(Aim): Render each line of the items below as a two-column Markdown table headed Row and Line, numbering the rows and skipping blank lines. Leave the pictures out.
------ Provided records ------
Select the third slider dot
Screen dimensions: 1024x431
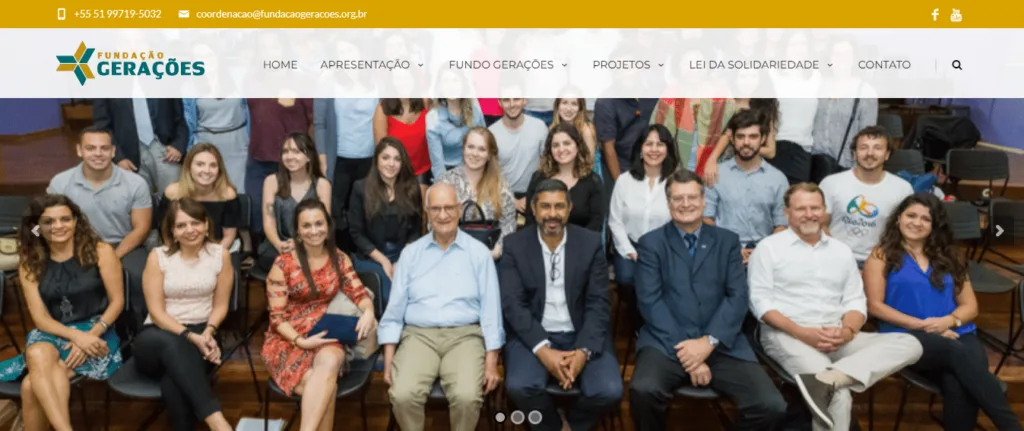pyautogui.click(x=535, y=417)
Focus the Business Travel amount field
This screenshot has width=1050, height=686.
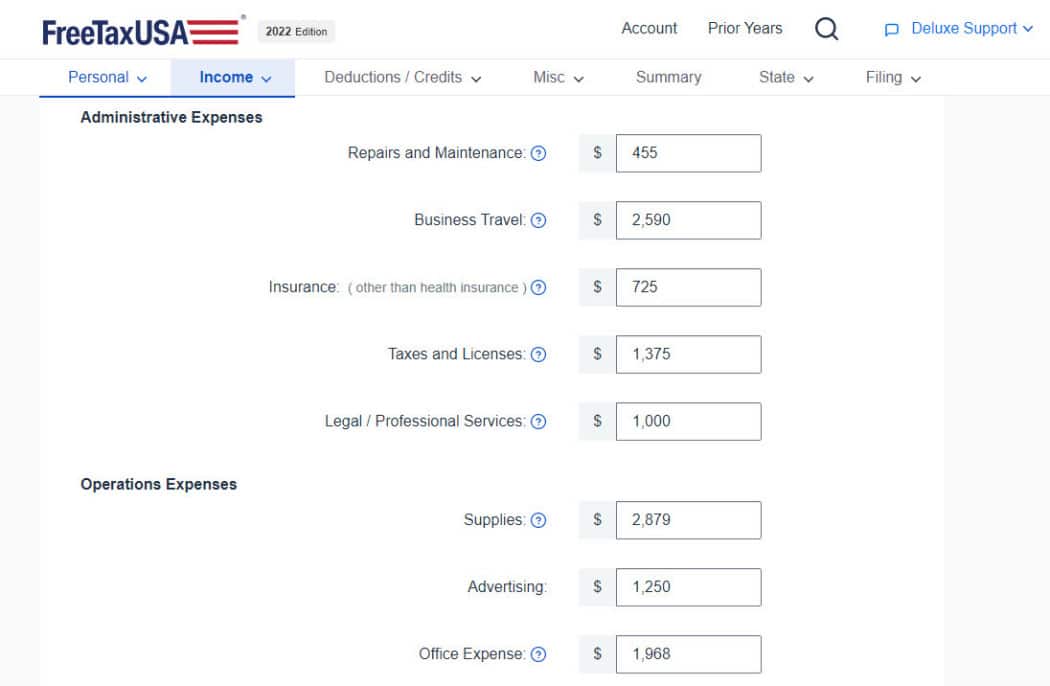click(688, 220)
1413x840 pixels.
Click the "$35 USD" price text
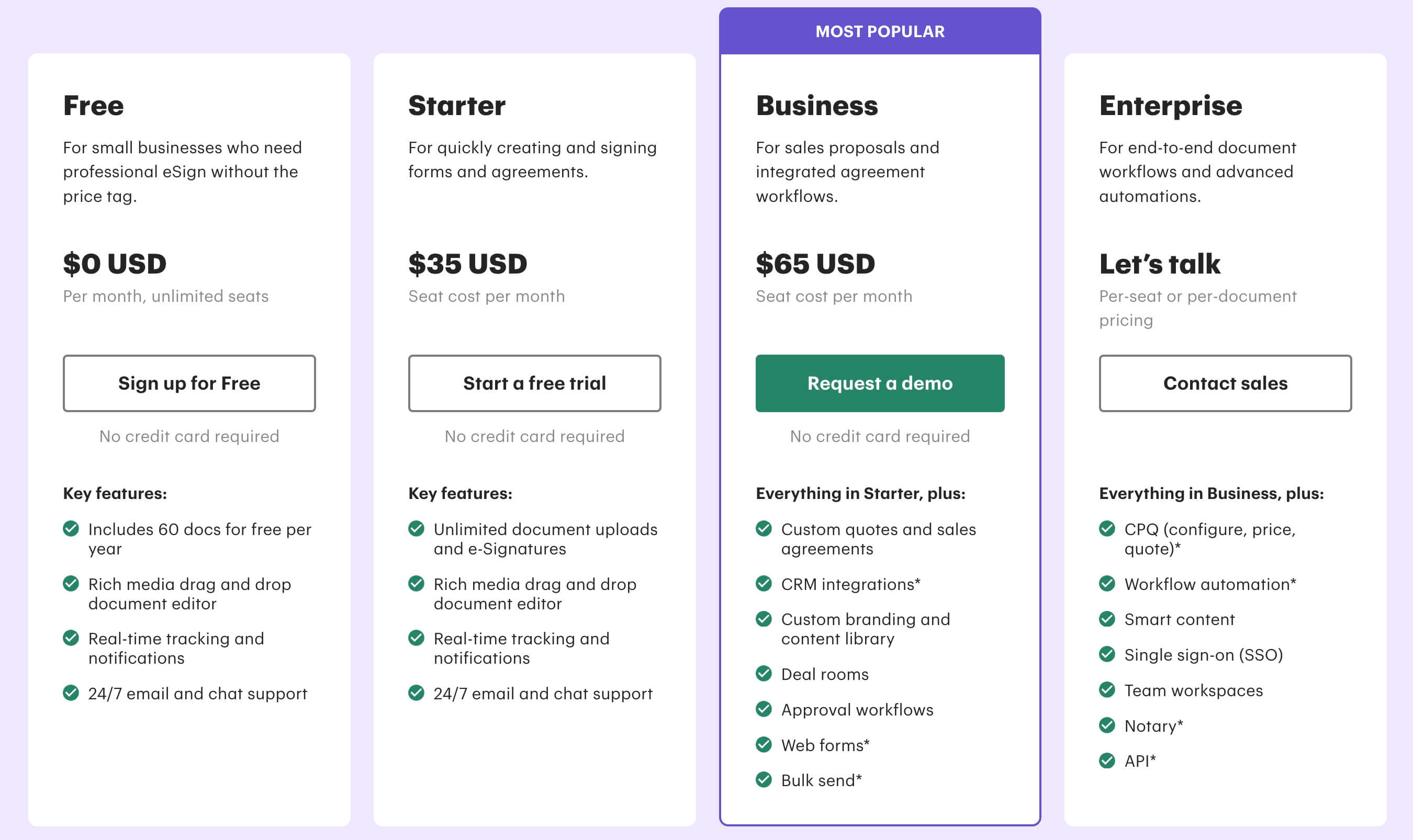(468, 263)
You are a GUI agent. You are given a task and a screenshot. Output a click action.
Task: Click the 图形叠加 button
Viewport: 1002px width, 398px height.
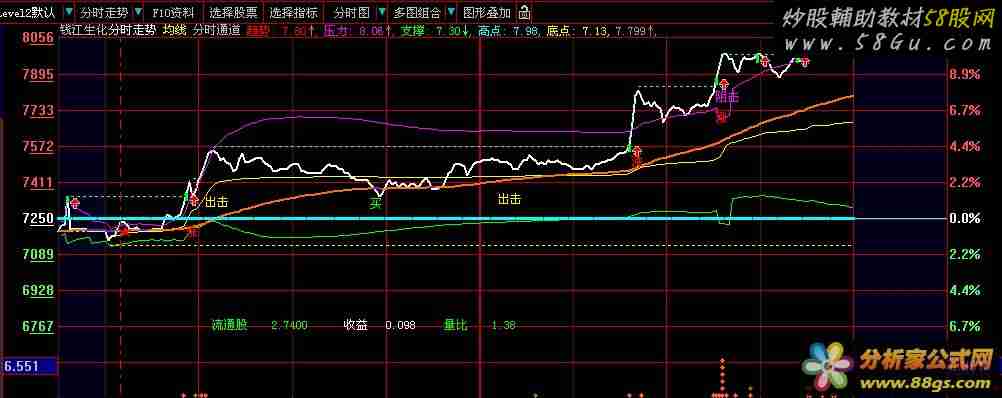(x=487, y=12)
------
(Full solution):
| Row | Line |
|---|---|
| 1 | Select the third slider dot |
| 2 | Screen dimensions: 1024x431 |
| 3 | pyautogui.click(x=535, y=417) |
| 4 | Focus the Business Travel amount field |
| 5 | This screenshot has width=1050, height=686. |
| 6 | click(688, 220) |
| 7 | 1413x840 pixels. |
| 8 | Click the "$35 USD" price text |
| 9 | (468, 263) |
| 10 | You are a GUI agent. You are given a task and a screenshot. Output a click action. |
| 11 | Task: Click the 图形叠加 button |
| 12 | Viewport: 1002px width, 398px height. |
| 13 | (x=487, y=12) |